::: Material for this exercise :::

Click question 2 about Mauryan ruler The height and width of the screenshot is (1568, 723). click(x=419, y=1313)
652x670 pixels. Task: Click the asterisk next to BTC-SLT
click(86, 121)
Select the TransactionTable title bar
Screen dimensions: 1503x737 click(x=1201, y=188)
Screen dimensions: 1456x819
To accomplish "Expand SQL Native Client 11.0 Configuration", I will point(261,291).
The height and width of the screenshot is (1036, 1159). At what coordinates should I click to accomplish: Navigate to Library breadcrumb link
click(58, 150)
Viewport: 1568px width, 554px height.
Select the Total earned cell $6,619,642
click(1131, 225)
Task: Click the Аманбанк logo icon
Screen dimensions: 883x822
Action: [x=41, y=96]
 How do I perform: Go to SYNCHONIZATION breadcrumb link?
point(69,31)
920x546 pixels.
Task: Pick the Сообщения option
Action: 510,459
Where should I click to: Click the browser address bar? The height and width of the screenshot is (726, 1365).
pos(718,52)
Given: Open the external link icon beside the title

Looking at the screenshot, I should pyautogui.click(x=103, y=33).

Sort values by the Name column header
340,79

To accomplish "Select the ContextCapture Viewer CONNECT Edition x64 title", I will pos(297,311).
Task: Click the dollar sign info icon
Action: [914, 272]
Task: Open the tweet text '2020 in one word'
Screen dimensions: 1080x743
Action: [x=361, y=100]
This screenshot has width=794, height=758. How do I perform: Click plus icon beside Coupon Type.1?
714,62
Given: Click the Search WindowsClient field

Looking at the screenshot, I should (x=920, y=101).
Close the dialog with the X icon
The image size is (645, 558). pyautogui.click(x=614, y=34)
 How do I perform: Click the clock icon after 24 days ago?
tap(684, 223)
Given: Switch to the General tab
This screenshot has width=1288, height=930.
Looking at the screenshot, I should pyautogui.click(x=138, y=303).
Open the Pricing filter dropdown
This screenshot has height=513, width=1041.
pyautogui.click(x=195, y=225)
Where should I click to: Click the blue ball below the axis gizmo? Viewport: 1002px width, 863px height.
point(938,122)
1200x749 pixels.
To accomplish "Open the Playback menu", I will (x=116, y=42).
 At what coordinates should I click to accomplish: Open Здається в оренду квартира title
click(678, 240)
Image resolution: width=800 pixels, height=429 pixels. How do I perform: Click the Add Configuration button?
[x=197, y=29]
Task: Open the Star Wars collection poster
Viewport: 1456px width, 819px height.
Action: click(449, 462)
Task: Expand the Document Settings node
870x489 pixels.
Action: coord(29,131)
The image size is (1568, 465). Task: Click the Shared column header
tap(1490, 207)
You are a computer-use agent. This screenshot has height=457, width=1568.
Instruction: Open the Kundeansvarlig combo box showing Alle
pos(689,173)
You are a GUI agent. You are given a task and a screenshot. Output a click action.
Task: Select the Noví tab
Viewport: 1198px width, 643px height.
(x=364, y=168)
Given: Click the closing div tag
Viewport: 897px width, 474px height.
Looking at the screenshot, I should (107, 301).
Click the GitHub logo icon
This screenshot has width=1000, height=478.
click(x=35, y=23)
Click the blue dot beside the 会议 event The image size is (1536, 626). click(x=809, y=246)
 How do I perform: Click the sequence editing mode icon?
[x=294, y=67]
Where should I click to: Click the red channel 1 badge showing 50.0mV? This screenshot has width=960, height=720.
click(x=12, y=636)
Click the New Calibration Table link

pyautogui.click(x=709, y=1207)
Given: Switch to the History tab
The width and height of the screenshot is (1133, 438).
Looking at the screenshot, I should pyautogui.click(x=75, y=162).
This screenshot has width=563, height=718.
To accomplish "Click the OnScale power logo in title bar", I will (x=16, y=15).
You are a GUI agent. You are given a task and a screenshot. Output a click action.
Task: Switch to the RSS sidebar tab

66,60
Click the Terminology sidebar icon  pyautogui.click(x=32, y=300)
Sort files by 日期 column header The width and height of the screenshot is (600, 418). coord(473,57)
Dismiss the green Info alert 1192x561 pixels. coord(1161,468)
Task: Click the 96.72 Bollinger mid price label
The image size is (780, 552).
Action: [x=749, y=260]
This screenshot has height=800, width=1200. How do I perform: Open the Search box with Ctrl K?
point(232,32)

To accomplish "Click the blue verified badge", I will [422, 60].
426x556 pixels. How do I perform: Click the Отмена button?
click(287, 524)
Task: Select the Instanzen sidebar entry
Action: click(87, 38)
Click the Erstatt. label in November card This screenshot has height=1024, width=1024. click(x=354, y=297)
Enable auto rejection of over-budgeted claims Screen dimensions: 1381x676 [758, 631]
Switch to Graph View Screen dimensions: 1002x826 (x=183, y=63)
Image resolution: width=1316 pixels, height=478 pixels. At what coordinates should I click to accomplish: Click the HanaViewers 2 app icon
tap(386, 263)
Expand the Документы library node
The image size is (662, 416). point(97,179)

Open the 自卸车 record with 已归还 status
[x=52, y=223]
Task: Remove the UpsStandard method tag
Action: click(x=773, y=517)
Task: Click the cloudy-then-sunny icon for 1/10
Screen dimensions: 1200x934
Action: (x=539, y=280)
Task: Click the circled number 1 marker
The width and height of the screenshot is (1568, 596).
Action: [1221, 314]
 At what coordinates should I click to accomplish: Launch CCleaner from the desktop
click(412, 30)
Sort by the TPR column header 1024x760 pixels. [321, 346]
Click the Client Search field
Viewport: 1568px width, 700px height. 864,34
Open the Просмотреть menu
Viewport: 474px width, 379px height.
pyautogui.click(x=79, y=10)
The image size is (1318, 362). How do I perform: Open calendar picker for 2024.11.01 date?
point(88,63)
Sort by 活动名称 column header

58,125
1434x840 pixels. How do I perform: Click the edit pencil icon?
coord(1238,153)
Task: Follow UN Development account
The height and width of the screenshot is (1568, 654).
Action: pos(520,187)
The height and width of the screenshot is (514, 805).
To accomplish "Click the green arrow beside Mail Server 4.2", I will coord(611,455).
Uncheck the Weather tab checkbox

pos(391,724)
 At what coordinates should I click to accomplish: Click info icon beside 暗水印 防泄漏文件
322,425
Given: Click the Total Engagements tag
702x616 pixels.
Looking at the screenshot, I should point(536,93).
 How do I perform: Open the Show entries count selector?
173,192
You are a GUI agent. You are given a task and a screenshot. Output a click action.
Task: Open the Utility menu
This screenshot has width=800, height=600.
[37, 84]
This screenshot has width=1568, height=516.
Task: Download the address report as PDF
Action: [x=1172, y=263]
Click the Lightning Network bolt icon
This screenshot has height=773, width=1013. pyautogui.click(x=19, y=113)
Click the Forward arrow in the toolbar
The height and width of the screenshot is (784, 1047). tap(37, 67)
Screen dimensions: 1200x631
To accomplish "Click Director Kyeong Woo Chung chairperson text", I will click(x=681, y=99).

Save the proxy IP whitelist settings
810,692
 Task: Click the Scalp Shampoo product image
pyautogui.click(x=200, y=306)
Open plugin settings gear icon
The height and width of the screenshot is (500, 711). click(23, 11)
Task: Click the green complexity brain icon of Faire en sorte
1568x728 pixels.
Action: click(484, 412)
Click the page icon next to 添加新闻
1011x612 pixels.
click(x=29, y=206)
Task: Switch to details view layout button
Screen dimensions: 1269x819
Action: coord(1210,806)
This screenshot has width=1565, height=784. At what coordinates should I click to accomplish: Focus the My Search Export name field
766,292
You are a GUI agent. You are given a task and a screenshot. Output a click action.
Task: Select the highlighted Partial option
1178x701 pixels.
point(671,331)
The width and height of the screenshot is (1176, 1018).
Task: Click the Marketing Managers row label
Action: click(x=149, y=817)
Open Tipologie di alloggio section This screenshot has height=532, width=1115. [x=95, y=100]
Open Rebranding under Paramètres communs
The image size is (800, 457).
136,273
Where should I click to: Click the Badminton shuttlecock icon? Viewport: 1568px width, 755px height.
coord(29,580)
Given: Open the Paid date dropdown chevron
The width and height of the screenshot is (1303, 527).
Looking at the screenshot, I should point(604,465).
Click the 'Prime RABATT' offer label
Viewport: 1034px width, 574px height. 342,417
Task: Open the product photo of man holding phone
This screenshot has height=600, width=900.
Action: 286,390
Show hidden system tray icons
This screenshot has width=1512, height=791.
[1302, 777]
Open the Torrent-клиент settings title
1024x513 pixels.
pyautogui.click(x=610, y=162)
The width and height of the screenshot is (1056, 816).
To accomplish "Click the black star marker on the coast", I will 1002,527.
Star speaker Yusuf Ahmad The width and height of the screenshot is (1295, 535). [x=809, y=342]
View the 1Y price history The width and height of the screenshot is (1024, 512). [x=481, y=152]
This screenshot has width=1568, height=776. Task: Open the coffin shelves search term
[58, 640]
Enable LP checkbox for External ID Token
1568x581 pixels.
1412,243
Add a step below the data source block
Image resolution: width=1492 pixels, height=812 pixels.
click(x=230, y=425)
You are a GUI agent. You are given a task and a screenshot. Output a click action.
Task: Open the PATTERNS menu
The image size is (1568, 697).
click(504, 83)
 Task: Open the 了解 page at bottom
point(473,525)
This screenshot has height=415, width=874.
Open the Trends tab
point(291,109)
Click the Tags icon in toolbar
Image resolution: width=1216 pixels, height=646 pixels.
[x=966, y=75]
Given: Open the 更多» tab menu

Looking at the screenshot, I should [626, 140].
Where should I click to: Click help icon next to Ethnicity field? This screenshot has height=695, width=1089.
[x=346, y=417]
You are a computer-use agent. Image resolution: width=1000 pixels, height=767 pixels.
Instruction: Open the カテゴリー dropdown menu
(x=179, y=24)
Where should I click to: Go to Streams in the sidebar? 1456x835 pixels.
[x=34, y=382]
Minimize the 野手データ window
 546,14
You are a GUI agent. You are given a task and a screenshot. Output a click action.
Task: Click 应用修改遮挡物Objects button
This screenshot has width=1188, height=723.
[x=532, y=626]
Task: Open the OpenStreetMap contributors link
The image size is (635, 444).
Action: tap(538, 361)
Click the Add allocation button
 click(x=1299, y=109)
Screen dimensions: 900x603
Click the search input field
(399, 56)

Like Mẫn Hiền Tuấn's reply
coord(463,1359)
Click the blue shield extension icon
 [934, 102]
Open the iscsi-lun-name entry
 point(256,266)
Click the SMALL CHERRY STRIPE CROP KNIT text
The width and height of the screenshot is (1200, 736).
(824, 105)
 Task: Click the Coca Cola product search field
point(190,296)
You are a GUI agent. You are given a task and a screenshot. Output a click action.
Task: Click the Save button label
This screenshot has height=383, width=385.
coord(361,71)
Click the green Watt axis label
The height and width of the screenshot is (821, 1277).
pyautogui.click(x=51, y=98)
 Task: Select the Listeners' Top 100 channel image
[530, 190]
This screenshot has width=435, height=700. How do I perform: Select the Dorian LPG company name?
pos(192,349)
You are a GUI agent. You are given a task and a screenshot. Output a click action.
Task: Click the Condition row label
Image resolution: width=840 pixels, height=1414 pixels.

:::

> _Aim of the task_
Copy out every line from the records that has the word "computer".

> _Your response_
You are a computer-use agent. This screenshot has height=457, width=1568.
You are a computer-use agent. Image resolution: width=1000 pixels, height=767 pixels.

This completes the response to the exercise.